● PROBLEM REQUIREMENTS
Ignoring the images, restate the records below word for word.

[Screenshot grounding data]

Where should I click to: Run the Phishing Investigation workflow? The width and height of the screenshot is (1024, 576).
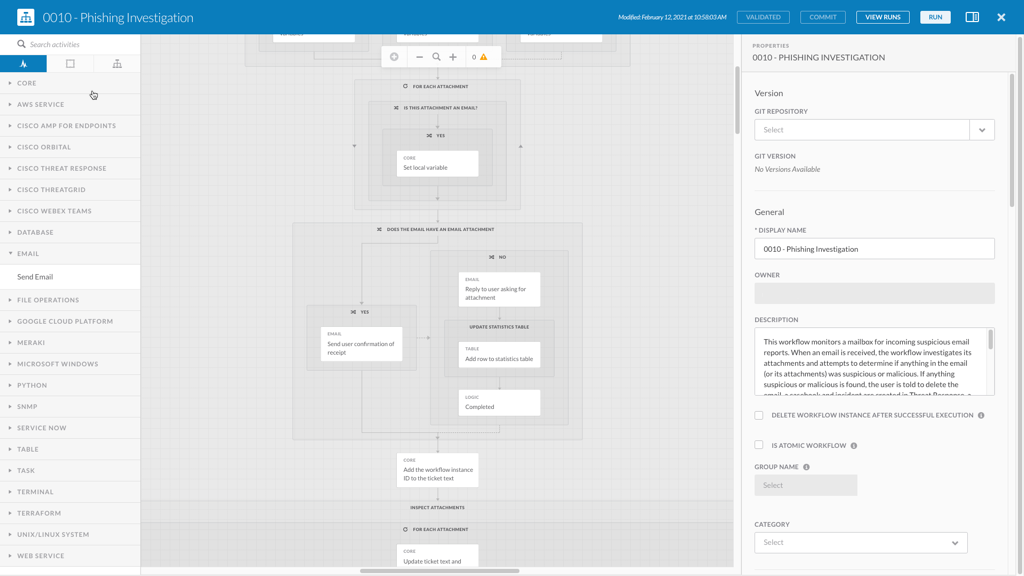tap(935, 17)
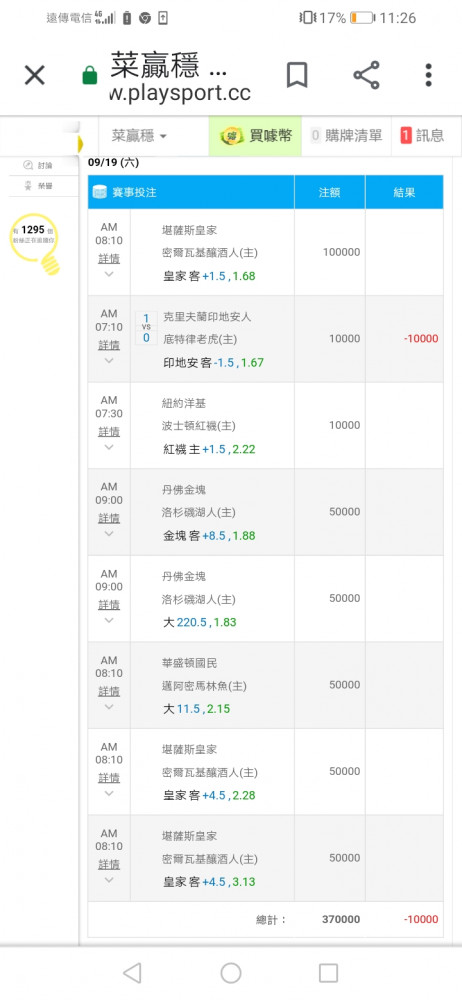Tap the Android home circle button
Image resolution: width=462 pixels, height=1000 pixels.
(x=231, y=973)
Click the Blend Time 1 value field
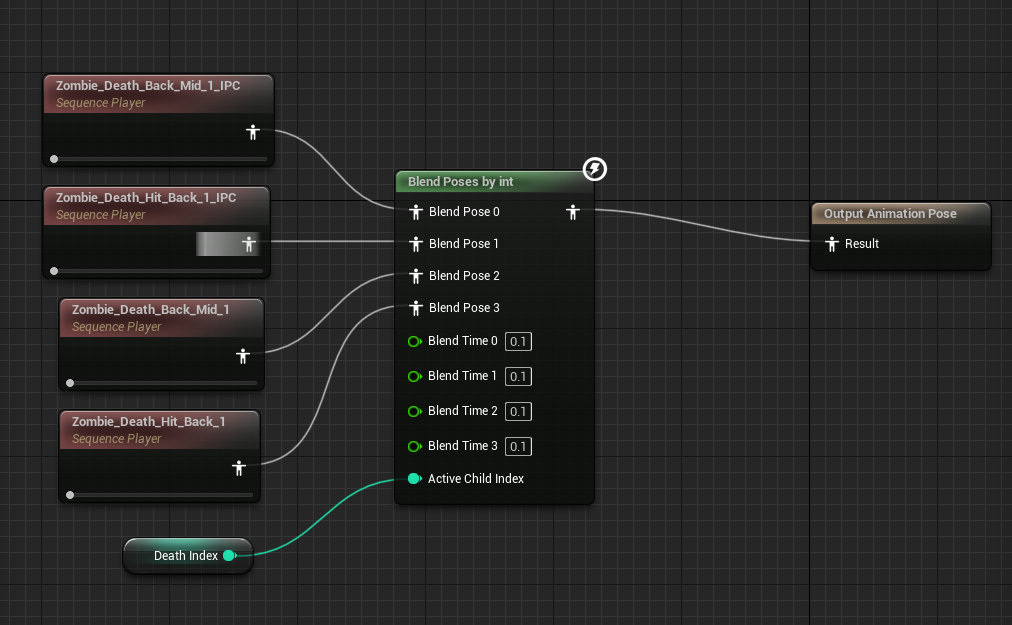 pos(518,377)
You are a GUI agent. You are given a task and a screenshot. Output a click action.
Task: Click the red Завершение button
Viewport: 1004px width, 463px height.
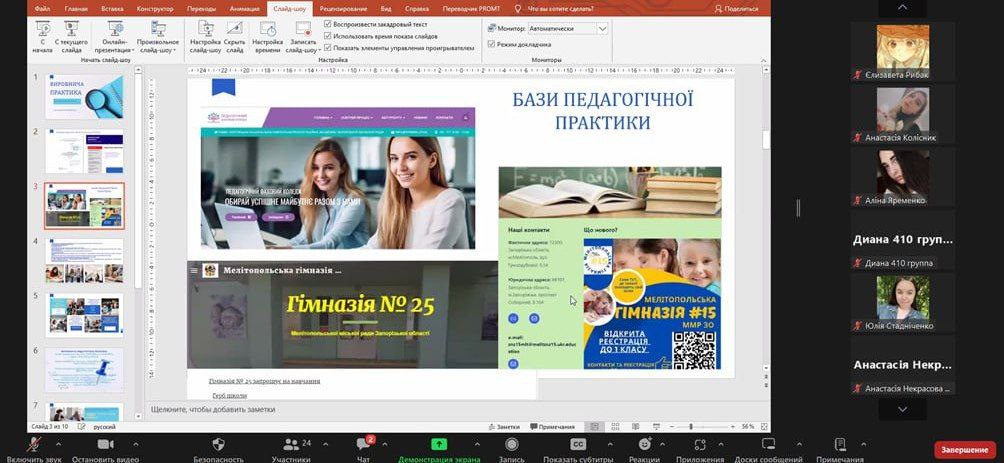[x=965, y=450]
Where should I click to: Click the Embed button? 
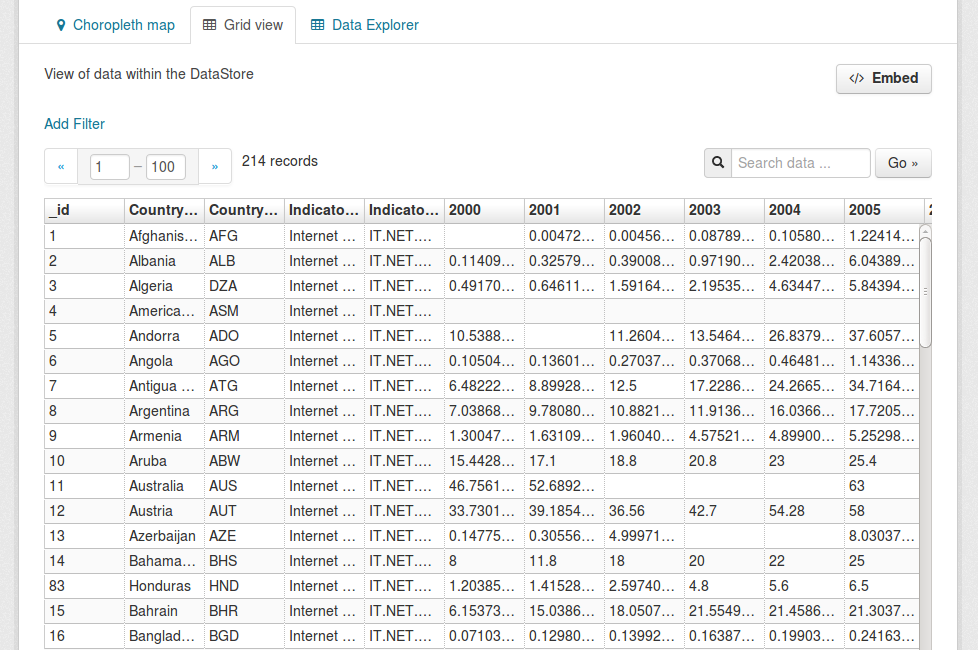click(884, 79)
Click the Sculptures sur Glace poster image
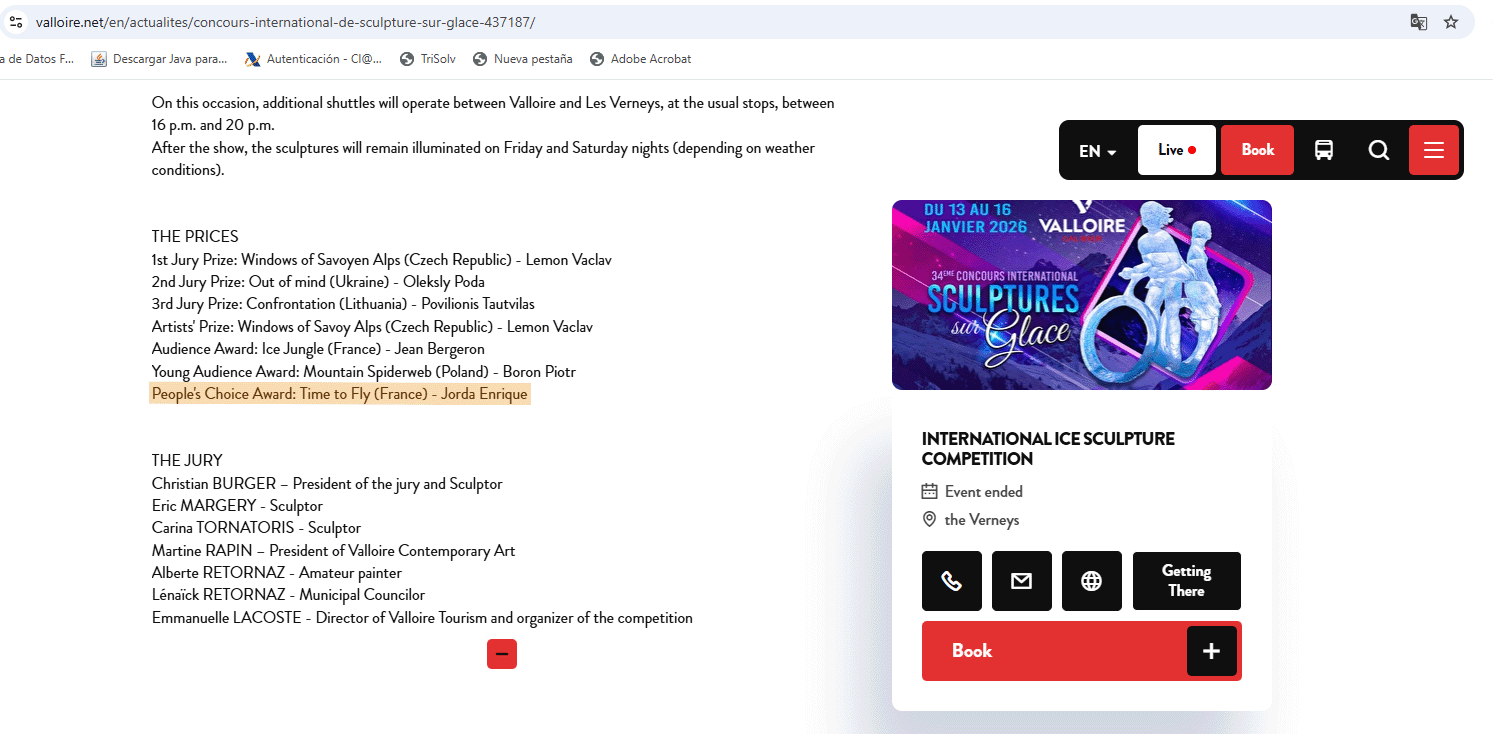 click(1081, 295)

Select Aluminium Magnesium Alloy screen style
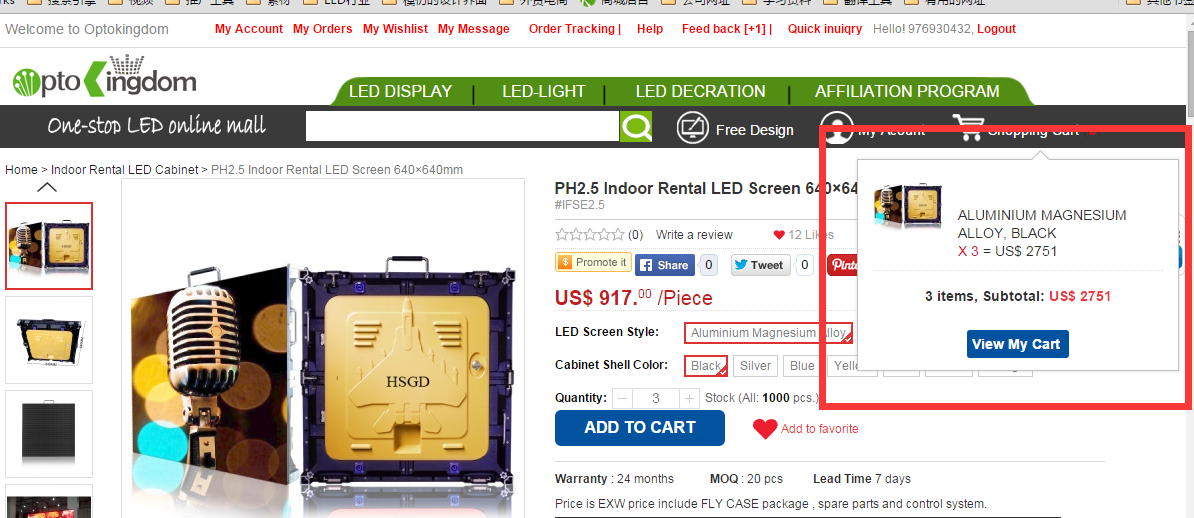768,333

● ANSWER BELOW
Where should I click to: Run the Phishing Investigation workflow? The width and height of the screenshot is (1024, 576).
tap(935, 17)
Tap the Android home circle button
Image resolution: width=462 pixels, height=1000 pixels.
(x=231, y=973)
Click the Blend Time 1 value field
 pos(518,377)
You are a GUI agent. You are given a task and a screenshot. Output a click action.
Task: Click the red Завершение button
Viewport: 1004px width, 463px height.
[x=965, y=450]
Where should I click to: Click the Embed button? 
click(884, 79)
Click the Sculptures sur Glace poster image
 click(1081, 295)

Select Aluminium Magnesium Alloy screen style
768,333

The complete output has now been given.